The windows functions bring in SQL the ability to compute values on windows. If the word window isn't evident to you, think about partitions or groups of rows. With these functions, you can, for example, get the value of the previous row, the cumulative sum, an average or median on the window, etc.
A convenient usage is to be able to number the rows. There are 3 functions with slightly different behaviors.
The definitions in the documentation:
- row_number(): number of the current row within its partition, counting from 1
- rank(): rank of the current row with gaps; same as row_number of its first peer.
- dense_rank(): rank of the current row without gaps; this function counts peer groups.

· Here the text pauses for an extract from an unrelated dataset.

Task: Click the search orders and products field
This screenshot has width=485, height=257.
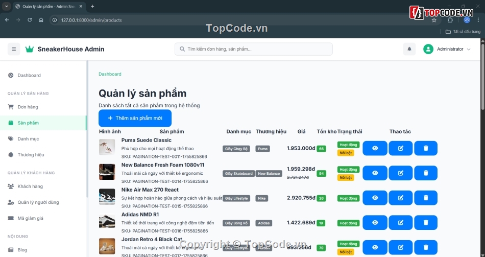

Let's try to understand with an example. Let's take a table with movies.
select
"movie_title",
"country",
"title_year",
"imdb_score"
from "movies";
movie_title | country | title_year | imdb_score |
---|---|---|---|
Avatar | USA | 2009 | 7.9 |
Pirates of the Caribbean: At World's End | USA | 2007 | 7.1 |
Spectre | UK | 2015 | 6.8 |
The Dark Knight Rises | USA | 2012 | 8.5 |
Star Wars: Episode VII - The Force Awakens | NULL | NULL | 7.1 |
John Carter | USA | 2012 | 6.6 |
Spider-Man 3 | USA | 2007 | 6.2 |
Tangled | USA | 2010 | 7.8 |
Avengers: Age of Ultron | NULL | NULL | 7.5 |
Harry Potter and the Half-Blood Prince | UK | 2009 | 7.5 |
Batman v Superman: Dawn of Justice | USA | 2016 | 6.8 |
Let's try the three functions by calculating the position of each movie related to their IMDB score (OVER(ORDER BY "imdb_score" DESC)
).
select
row_number() OVER(ORDER BY "imdb_score" DESC) AS "row_number",
rank() OVER(ORDER BY "imdb_score" DESC) AS "rank",
dense_rank() OVER(ORDER BY "imdb_score" DESC) AS "dense_rank",
"movie_title",
"country",
"title_year",
"imdb_score"
from "movies";
row_number | rank | dense_rank | movie_title | country | title_year | imdb_score |
---|---|---|---|---|---|---|
1 | 1 | 1 | The Dark Knight Rises | USA | 2012 | 8.5 |
2 | 2 | 2 | Avatar | USA | 2009 | 7.9 |
3 | 3 | 3 | Tangled | USA | 2010 | 7.8 |
4 | 4 | 4 | Avengers: Age of Ultron | NULL | NULL | 7.5 |
5 | 4 | 4 | Harry Potter and the Half-Blood Prince | UK | 2009 | 7.5 |
6 | 6 | 5 | Pirates of the Caribbean: At World's End | USA | 2007 | 7.1 |
7 | 6 | 5 | Star Wars: Episode VII - The Force Awakens | NULL | NULL | 7.1 |
8 | 8 | 6 | Batman v Superman: Dawn of Justice | USA | 2016 | 6.8 |
9 | 8 | 6 | Spectre | UK | 2015 | 6.8 |
10 | 10 | 7 | John Carter | USA | 2012 | 6.6 |
11 | 11 | 8 | Spider-Man 3 | USA | 2007 | 6.2 |
We can see that differences appear when films have identical notes. The three functions differ in the following way:
- row_number(): row number, no equality possible
- rank(): row number, but share the number when equality, then resume with a gap
- dense_rank(): row number, but share the number when equality, then resumes at the next number (no gap)
Note that NULL values do not influence.
Similarly, partitioning (PARTITION BY) does not change the behavior of these functions.